▼

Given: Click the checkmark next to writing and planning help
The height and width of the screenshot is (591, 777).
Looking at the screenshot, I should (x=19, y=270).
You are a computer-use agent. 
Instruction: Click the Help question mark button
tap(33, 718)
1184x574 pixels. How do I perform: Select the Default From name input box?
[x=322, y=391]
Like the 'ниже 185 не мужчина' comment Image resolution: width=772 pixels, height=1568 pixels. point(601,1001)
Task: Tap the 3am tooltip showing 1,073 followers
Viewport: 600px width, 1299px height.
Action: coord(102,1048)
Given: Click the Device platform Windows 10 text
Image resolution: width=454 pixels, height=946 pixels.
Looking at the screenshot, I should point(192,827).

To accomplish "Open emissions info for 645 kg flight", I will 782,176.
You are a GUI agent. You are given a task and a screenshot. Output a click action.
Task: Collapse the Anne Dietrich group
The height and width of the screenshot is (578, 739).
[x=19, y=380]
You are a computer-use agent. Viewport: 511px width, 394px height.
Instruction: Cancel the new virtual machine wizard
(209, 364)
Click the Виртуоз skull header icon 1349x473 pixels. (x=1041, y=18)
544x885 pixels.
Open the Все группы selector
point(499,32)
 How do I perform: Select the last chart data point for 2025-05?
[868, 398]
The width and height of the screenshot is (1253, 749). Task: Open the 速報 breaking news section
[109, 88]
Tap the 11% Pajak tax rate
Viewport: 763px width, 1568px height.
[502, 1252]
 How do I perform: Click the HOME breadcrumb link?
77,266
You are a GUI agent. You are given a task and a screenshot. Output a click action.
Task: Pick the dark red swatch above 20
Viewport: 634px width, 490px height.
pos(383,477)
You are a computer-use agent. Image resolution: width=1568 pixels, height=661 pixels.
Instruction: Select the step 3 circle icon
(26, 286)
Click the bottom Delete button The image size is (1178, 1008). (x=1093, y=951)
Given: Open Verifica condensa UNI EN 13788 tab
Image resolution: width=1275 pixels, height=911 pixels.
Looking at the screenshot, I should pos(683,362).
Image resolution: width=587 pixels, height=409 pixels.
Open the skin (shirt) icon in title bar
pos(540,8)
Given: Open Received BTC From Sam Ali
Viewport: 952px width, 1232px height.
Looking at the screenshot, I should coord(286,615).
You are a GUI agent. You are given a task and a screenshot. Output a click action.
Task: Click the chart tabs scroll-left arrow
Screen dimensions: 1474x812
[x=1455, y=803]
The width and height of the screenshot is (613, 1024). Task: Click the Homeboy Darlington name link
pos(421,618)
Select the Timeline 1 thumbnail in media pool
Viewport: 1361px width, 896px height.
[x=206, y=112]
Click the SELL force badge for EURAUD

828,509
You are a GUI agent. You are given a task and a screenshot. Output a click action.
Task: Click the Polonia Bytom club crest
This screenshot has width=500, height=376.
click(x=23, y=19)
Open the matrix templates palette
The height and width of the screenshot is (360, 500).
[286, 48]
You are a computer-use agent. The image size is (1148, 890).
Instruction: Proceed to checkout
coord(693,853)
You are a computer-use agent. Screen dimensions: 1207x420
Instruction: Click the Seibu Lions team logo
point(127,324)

▲

*Exercise requirements*: Could you restate, word for word, the lines above from the one with "The width and height of the screenshot is (613, 1024)." to the one with "Task: Click the Polonia Bytom club crest", both included?

*Output for this task*:
The width and height of the screenshot is (613, 1024). Task: Click the Homeboy Darlington name link
pos(421,618)
Select the Timeline 1 thumbnail in media pool
Viewport: 1361px width, 896px height.
[x=206, y=112]
Click the SELL force badge for EURAUD

828,509
You are a GUI agent. You are given a task and a screenshot. Output a click action.
Task: Click the Polonia Bytom club crest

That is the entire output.